O Maharshi se vira e olha para o meu rosto; eu, por sua vez, olho com expectativa para ele. Percebo uma mudança misteriosa que ocorre com grande rapidez em meu coração e mente. Os velhos motivos que me atraíram começam a me abandonar. Os desejos urgentes que enviaram meus pés para cá e para lá desaparecem com uma rapidez incrível. As antipatias, mal-entendidos, frieza e egoísmo que marcaram minhas relações com muitos dos meus colegas caíram no abismo do nada. Uma paz indizível cai sobre mim e sei que não há mais nada que eu deva pedir da vida.

O sábio parece trazer algo de intenso momento para mim, mas não consigo determinar facilmente sua natureza. É intangível, imponderável, talvez espiritual. Cada vez que penso nele, uma sensação peculiar me atinge e faz meu coração palpitar com expectativas vagas, mas elevadas.

Eu olho para o sábio. Ele, sentado num pedestal olímpico observando o panorama da vida como se estivesse alheio a ela. Há uma propriedade misteriosa neste homem que o diferencia de todos os outros que conheci.

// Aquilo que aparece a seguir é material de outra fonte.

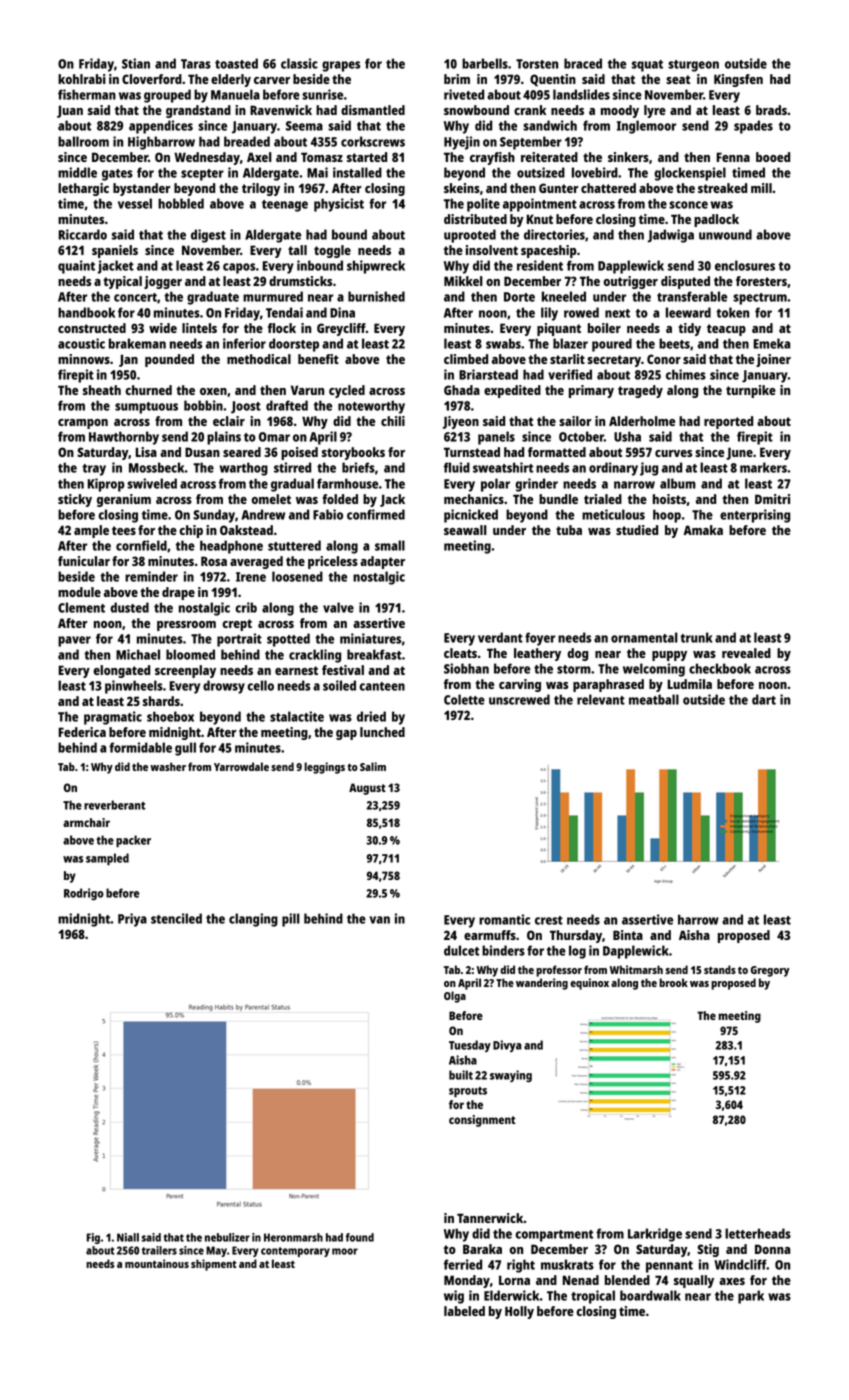 Image resolution: width=849 pixels, height=1400 pixels. What do you see at coordinates (589, 984) in the page?
I see `equinox` at bounding box center [589, 984].
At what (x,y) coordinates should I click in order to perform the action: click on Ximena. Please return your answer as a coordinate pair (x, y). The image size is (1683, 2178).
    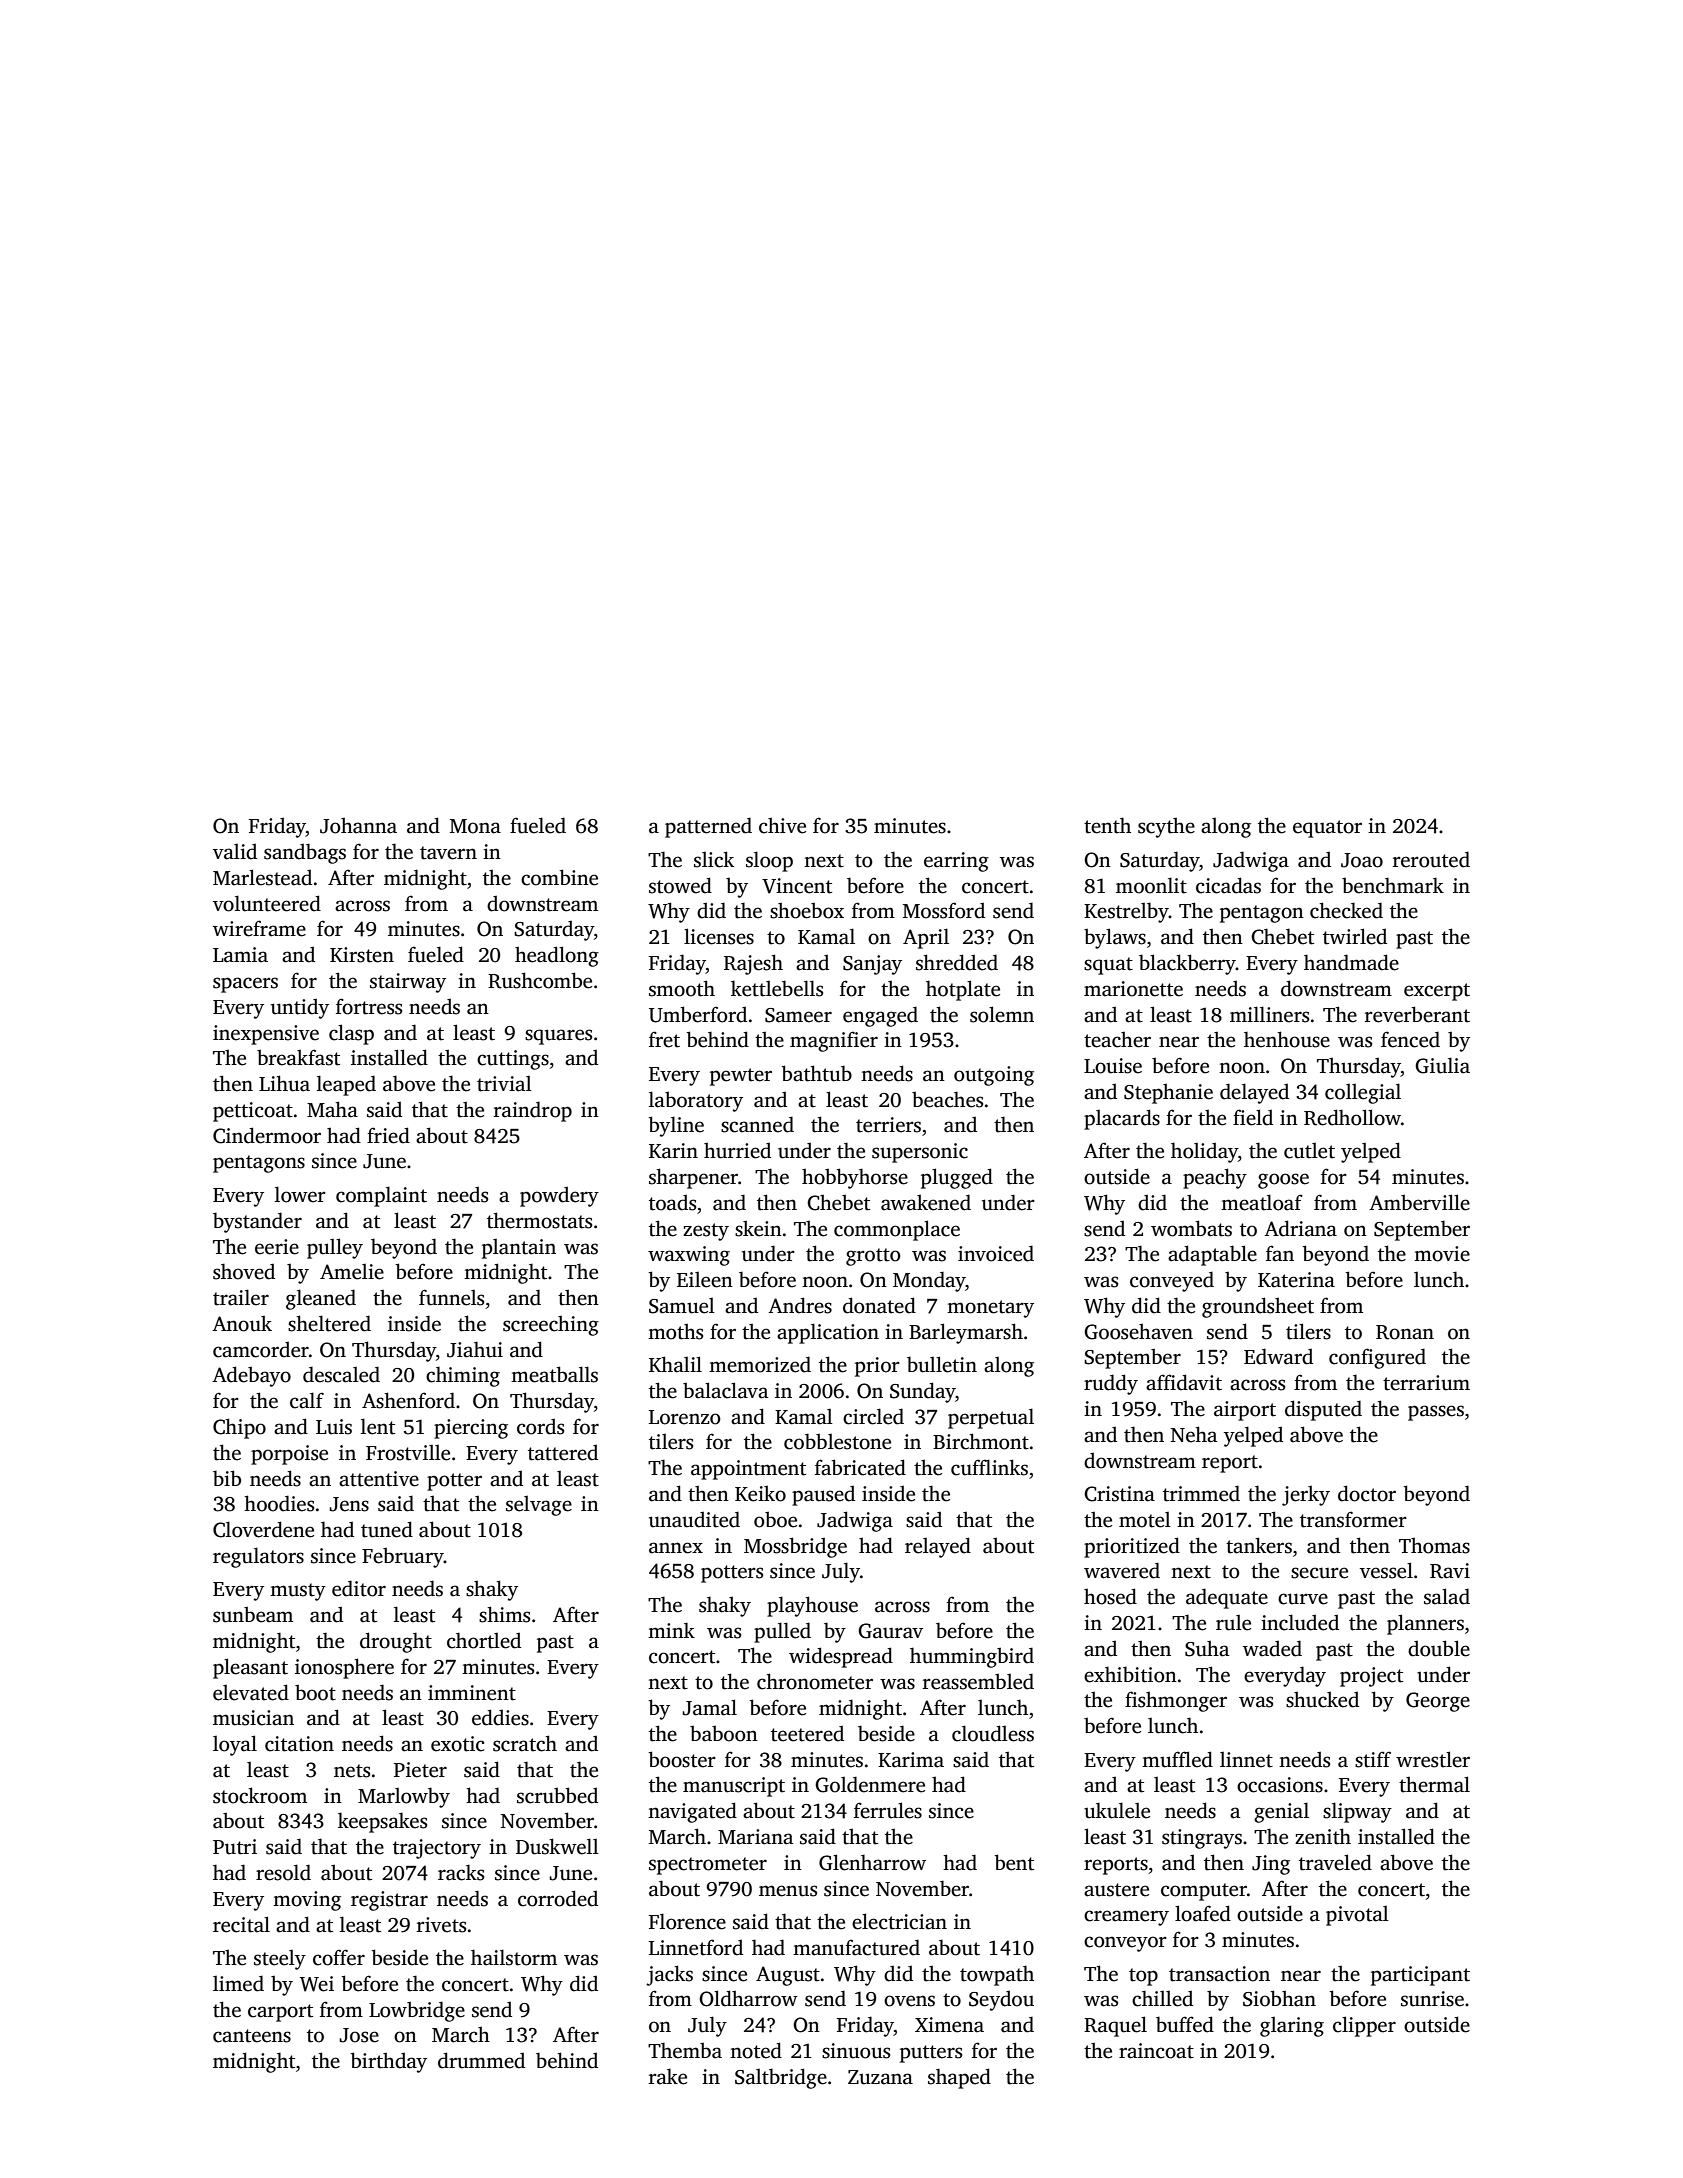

Permanece misteriosamente distante, mesmo quando cercado por seus próprios devotos, homens que o amaram e viveram perto dele por anos. Às vezes me pego desejando que ele seja um pouco mais humano, um pouco mais suscetível e que pareça normal.

Por que, sob seu olhar estranho, invariavelmente experimento uma expectativa peculiar, como se em breve alguma revelação estupenda me fosse feita? Este homem se libertou de todos os problemas, e nenhuma aflição pode tocá-lo.

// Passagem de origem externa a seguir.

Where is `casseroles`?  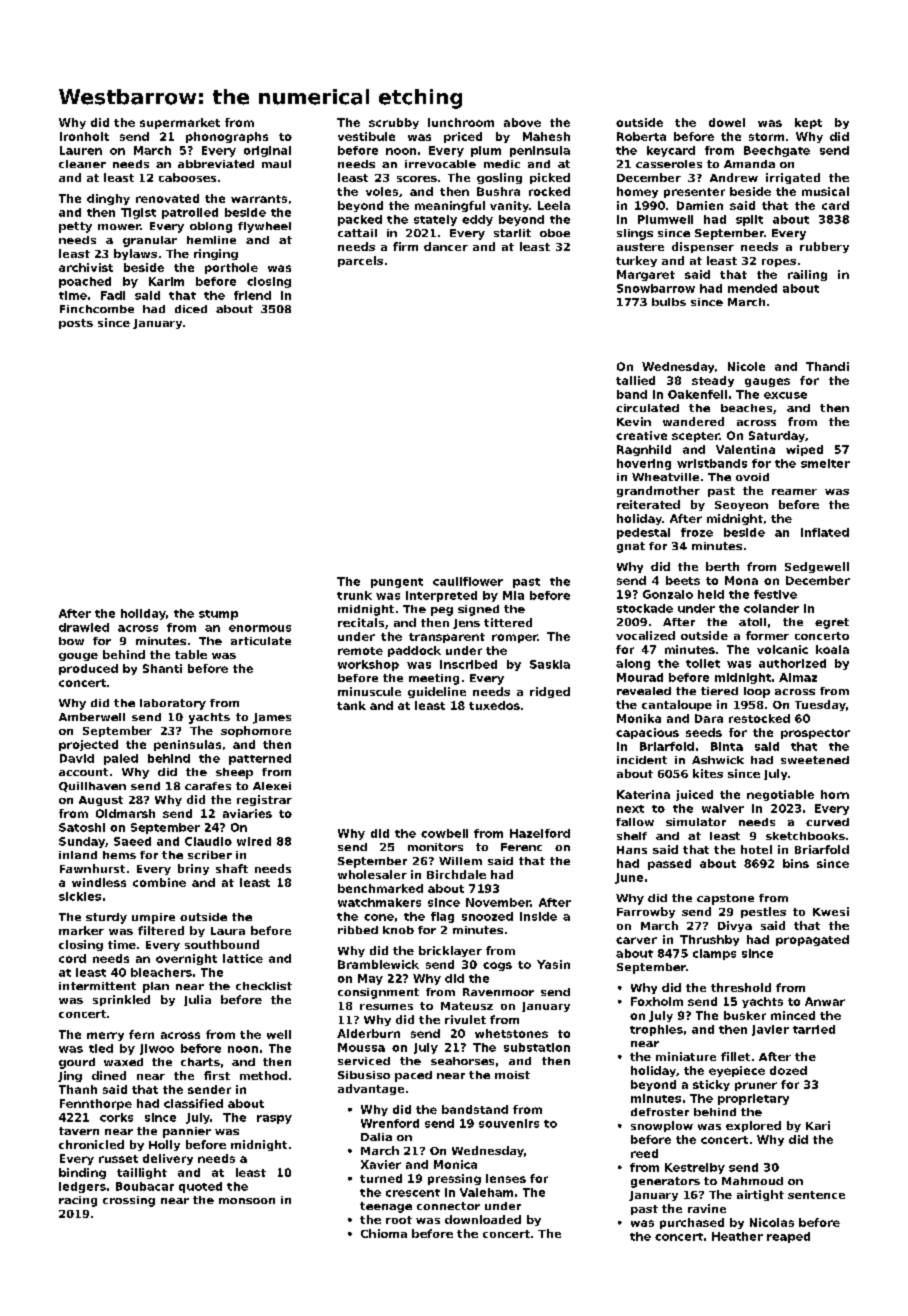 casseroles is located at coordinates (669, 164).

Ele parece falar não como um filósofo, não como um erudito indiano, tentando explicar sua própria doutrina, mas do fundo de seu próprio coração.

Eu não sou religioso, mas não posso resistir à crescente sensação de admiração que começa a tomar conta da minha mente, assim como uma abelha não pode resistir à tentação de uma flor exuberante. A sala do Maharshi está se tornando permeado por um poder sutil, intangível e indefinível que me afeta profundamente. Sinto, sem dúvida e sem hesitação, que o centro desse poder misterioso não é outro senão ele mesmo.

Seus olhos brilham surpreendentemente. Sensação estranha começa a surgir em mim. Aqueles orbes luminosos parecem estar observando os recantos mais íntimos da minha alma. De uma maneira peculiar, sinto-me consciente de tudo o que ele pode ver no meu coração. Seu olhar misterioso penetra meus pensamentos, emoções e desejos; fico desamparado diante disso.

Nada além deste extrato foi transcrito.